Secondly, there 66 different CPCS courses
on offer. Each course relates to a specific type of plant machinery. Some of the most popular include the A17 Telescopic Handler, A58 360 Excavator below 10 tonnes, A59 360 Excavator above 10 tonnes and the A40 Slinger Signaller. In addition, many categories have multiple endorsements which can relate to the size of the machine, load and whether it is tracked or wheeled. It can really help speed up the process, if you know exactly which course and endorsement you are looking for.
Also, combining some categories can be advantageous. For example delegates who complete the A59 CPCS courses
, are also qualified to drive the A58 category. Delegates who do both the A40 and A61 categories are also awarded the A62 category if they have the correct CSCS TST.

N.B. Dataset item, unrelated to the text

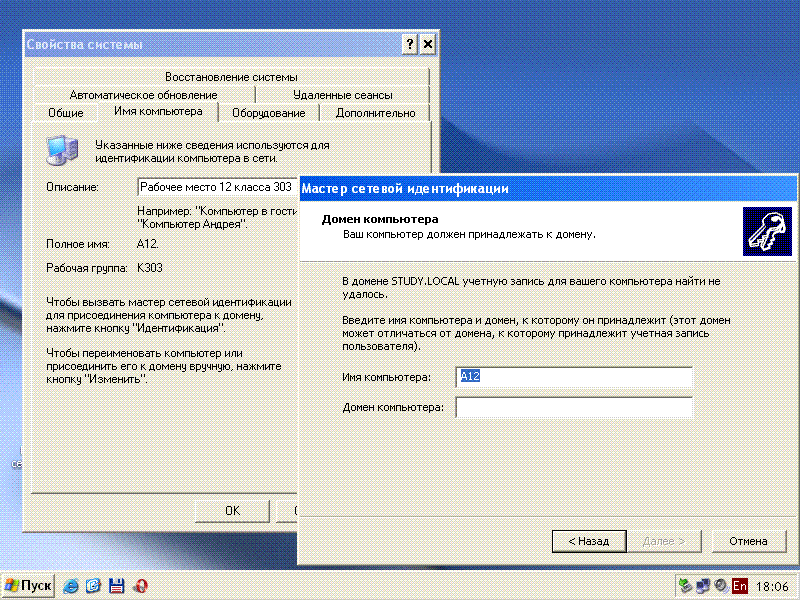
Task: Go to the Восстановление системы tab
Action: click(x=231, y=77)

Another key point in the CPCS scheme, is that there are two levels of course on offer - red and blue cards. The ultimate goal of the course is to get all plant operators qualified to an NVQ level, which is the blue card. The red card is an initial qualification which lasts for two years, giving the delegate time to complete their NVQ in that category, whilst allowing them to work on site. Candidates with little or no experience must go through the red card scheme, before progressing onto the blue. Candidates with over two years experience can choose whether to go straight for the blue card or take the red card (usually a shorted experienced worker course). Whichever route a more experienced delegate chooses, they will need to successfully complete the CPCS theory and practical test. Pitfalls to avoid in this area include: that red cards are only valid for two years and the assessment for the blue cards must be taken in this time. In addition, the CPCS will not reissue a red card in a category, where one has already been held. On achievement of the blue card, candidates can avoid having to take the tests again, by keeping up to date with their CSCS TST and log book hours.
The CPCS courses
are assessed via a theory and practical test. Delegates need to pass the verbal theory test before they are allowed to proceed to the practical test. The theory and practical tests are both conducted in English, and while it is possible to employ a translator for non- English speakers, this does increase the cost of the course.